((

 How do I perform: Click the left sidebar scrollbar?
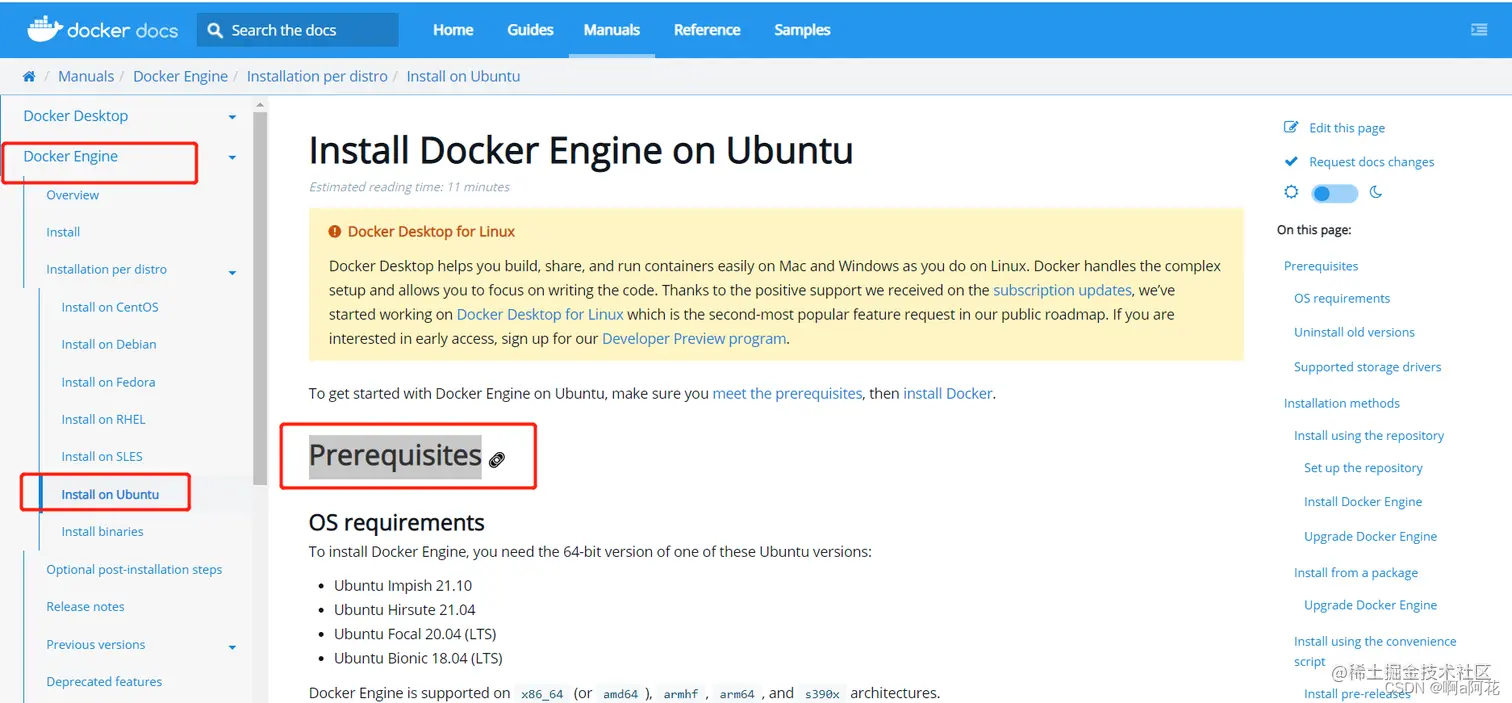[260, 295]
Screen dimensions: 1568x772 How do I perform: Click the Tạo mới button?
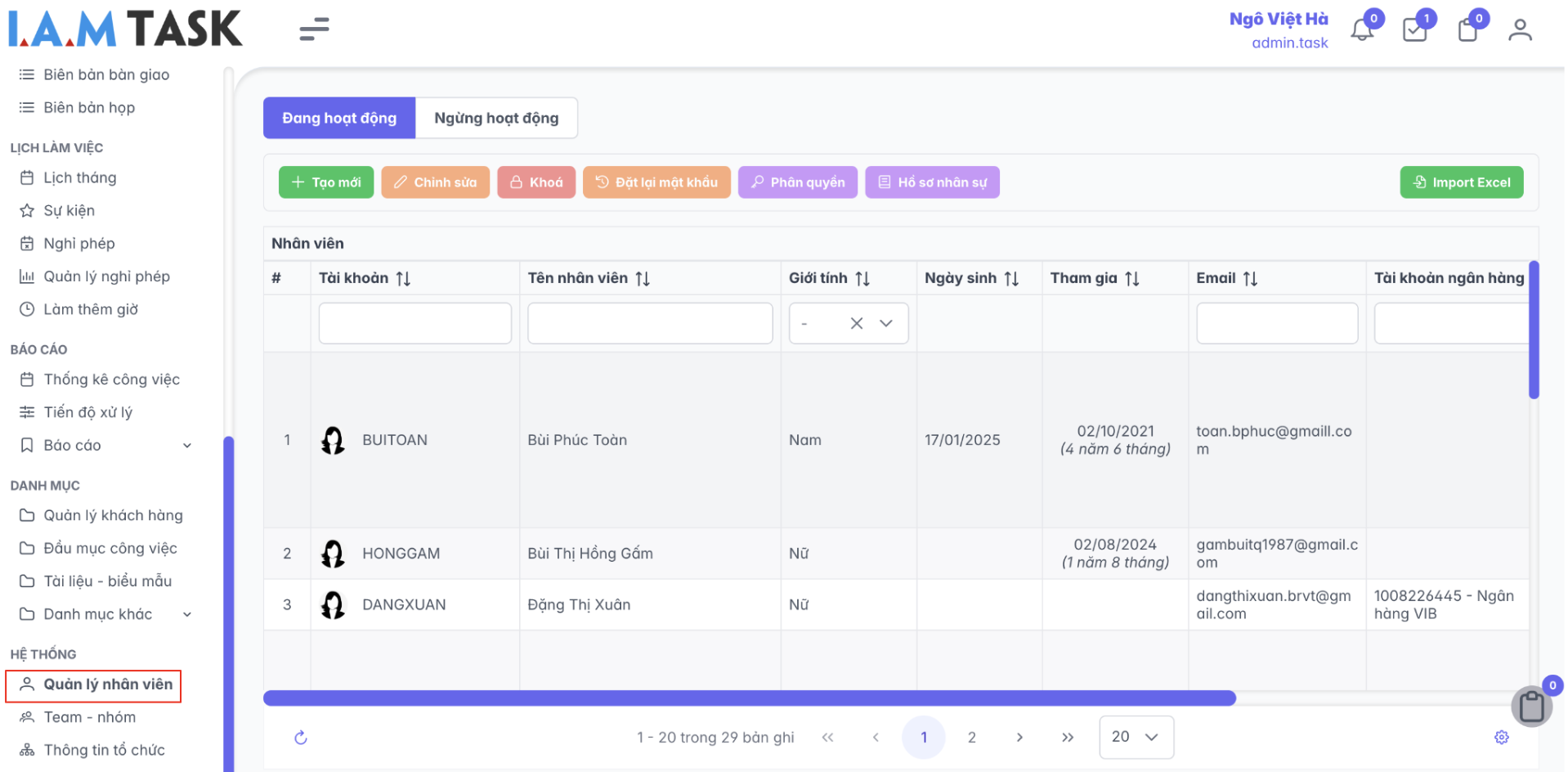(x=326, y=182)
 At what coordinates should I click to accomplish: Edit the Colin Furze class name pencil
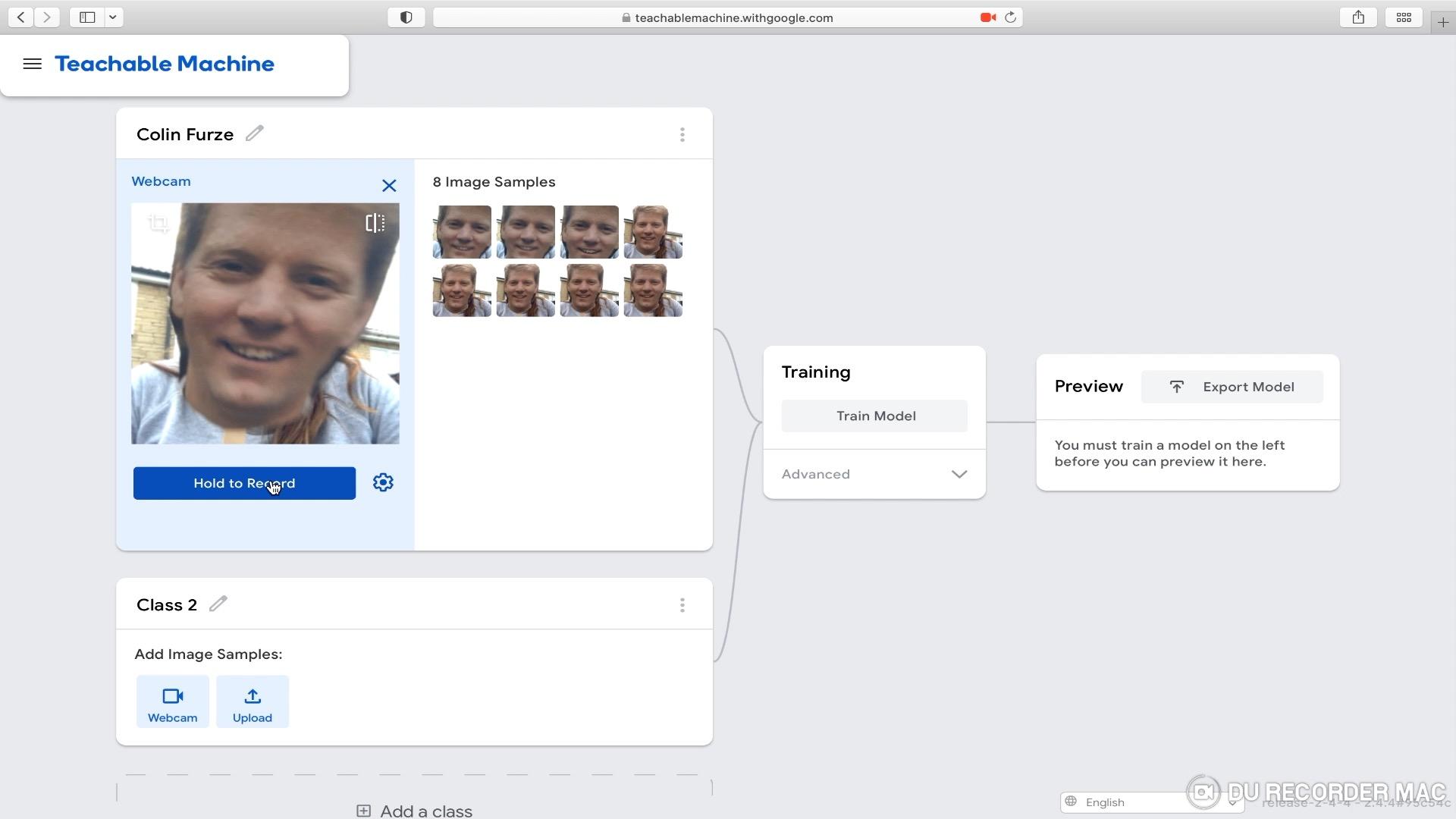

))

**EXERCISE PROMPT**
Rewrite as a numbered list the lines of the records from the one containing "Screen dimensions: 1568x772" through the end of the records, skipping blank lines and leaving out the pictures.

**RESPONSE**
1. Screen dimensions: 1568x772 How do I perform: Click the Tạo mới button?
2. (x=326, y=182)
3.  At what coordinates should I click to accomplish: Edit the Colin Furze class name pencil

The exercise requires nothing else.